Contrairement aux artistes du Land Art pour qui, selon certains théoriciens, le territoire désert annonce, à l’heure où l’activité industrielle s’accélère, un retour à la terre compris comme l’un des quatre éléments constitutifs de notre monde, les deux installations de Aubé - tout comme pour le projet v.l.f. qui suivra - évoquent plutôt le développement d’une vision technologique du paysage. Celle-ci s’appuie sur une récupération de deux phénomènes naturels, soit l’eau et le vent. L’artiste s’est d’abord exercé au paysage avec l’appareil photographique considéré en tant que machine à enregistrer des images. Comme il se doit, à chacune de ses installations, des photographies témoignent de l’action in situ. Mais leur témoignage n’est qu’un complément à ce que les spectateurs peuvent apprécier in visu. C’est que Aubé assume, comme artiste, la part technique dévolue à cette transposition esthétique du paysage, lorsque celle-ci s’empare d’une expérience limite et métamorphose un phénomène, soit disant naturel, en dispositif artistique. Ainsi, loin de faire l’éloge d’une terre ancestrale, il endosse plutôt la position de l’artiste ingénieur qui bricole les machines nécessaires à la maîtrise du pouvoir potentiel de la nature entendue comme puissance physique. Dans ce cas, la Terre n’est plus à envisager dans sa vocation mythique comme terre-mère, mais comme une phénomène physique particulier au sein du système planétaire. C’est à cette conception scientifique de la Terre que souscrit le projet v.l.f..
Les v.l.f. sont de très basses fréquences pouvant être syntonisées par un récepteur conçu pour saisir les sons produits par les perturbations de la magnétosphère terrestre. Comme planète, la Terre n’est certes pas un système inerte. Conducteur d’électricité, le champ magnétique qui l’englobe subit de constantes fluctuations climatiques et électromagnétiques telles les orages électriques, les vents solaires ou encore les aurores polaires, boréales ou australes. Pour capter ces phénomènes sonores naturels, que l’on nomme aussi Natural Radio, Aubé a utilisé dans un premier temps une technologie offerte par la nasa. Très tôt, cependant, il lui a fallu fabriquer des antennes plus puissantes afin de prélever une plus grande variété de ces phénomènes célestes. Contrairement à ce qu’a dit le philosophe et mathématicien Pascal, l’espace infini est loin d’être silencieux.

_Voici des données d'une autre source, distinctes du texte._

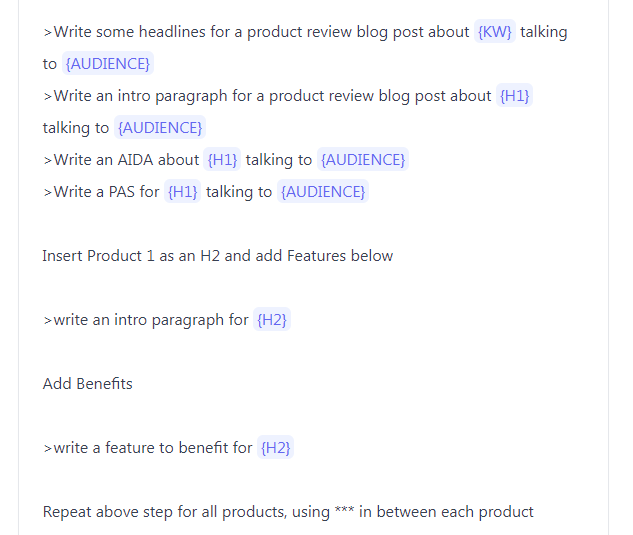Image resolution: width=633 pixels, height=535 pixels.
Task: Click the 'Add Benefits' text line
Action: click(88, 384)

L’univers électrique qui entoure la terre fait de l’espace cosmique un environnement sonore4. Ce sont les phénomènes provenant des aurores boréales qui ont intéressé Aubé et qui sont à l’origine de ce projet de captation des v.l.f.. Pour s’assurer d’une récolte satisfaisante, il s’est déplacé sur différents territoires éloignés des centres urbains situés au Québec, en Finlande et en Écosse5. C’est grâce à ces expéditions qu’il a accumulé des document sonores, lesquels ont servi, par la suite, à réaliser des paysages sonores.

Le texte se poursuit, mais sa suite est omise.